Provided text:
——

An estimated 20 million Americans have some form of thyroid disease, and most are unaware of their condition. One in eight women will develop a thyroid disorder.
Hypothyroidism is quite common and can present with weight gain, depression, infertility, mental fuzziness, fatigue, constipation, hoarse voice, cold intolerance, dry skin, and hair loss.
The hyperactive version known as Grave’s disease is a rare autoimmune disease, which may include symptoms such as weight loss, nervousness, rapid heartbeat, heat sensitivity, and bulging of the eyes.
Hashimoto’s thyroiditis is an autoimmune disorder where the immune system attacks and destroys the thyroid gland. The result is insufficient thyroid hormone and many related problems.
In the U.S., women are affected 10 times more often than men, and prevalence increases with age in both sexes. Post-partum thyroiditis can develop within the year following childbirth. The signs and symptoms of Hashimoto’s can be similar to hypothyroidism.
Thyroid disorders are often misdiagnosed. Even when a person seeks help, the care they receive is often inadequate. They may be told that their lab test is normal and that they are “fine,” when, in fact, not enough thyroid blood markers were taken to make a definitive diagnosis. Or, at the other extreme, they are immediately put on thyroid medication for life when the core issue might be an immune dysregulation as opposed to a thyroid problem.
We treat the person who has the thyroid disorder, as opposed to treating the thyroid disorder as a separate entity from the whole person.

——

Given entries:
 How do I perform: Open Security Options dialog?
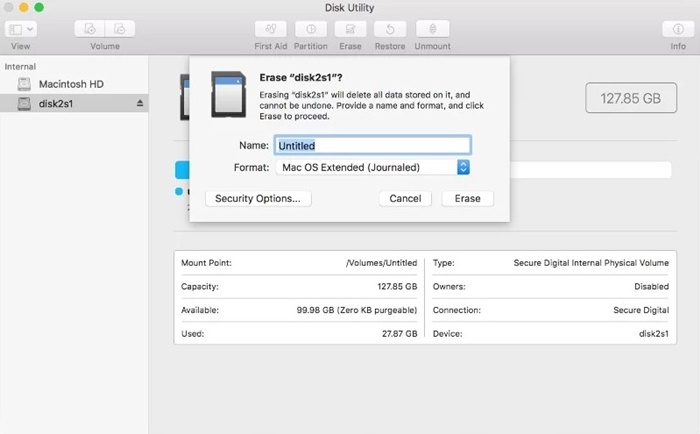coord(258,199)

——

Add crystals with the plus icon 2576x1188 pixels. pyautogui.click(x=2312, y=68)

——

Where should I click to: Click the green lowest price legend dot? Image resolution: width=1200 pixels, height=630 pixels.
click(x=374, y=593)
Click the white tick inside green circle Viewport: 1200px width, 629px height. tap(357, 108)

——

Work request:
Answer these questions from the thyroid text:
(a) How many Americans are estimated to have some form of thyroid disease?
(b) In the U.S., how much more often are women affected than men?
(c) Within what period can post-partum thyroiditis develop?

Output for this exercise:
(a) An estimated 20 million.
(b) 10 times more often.
(c) Within the year following childbirth.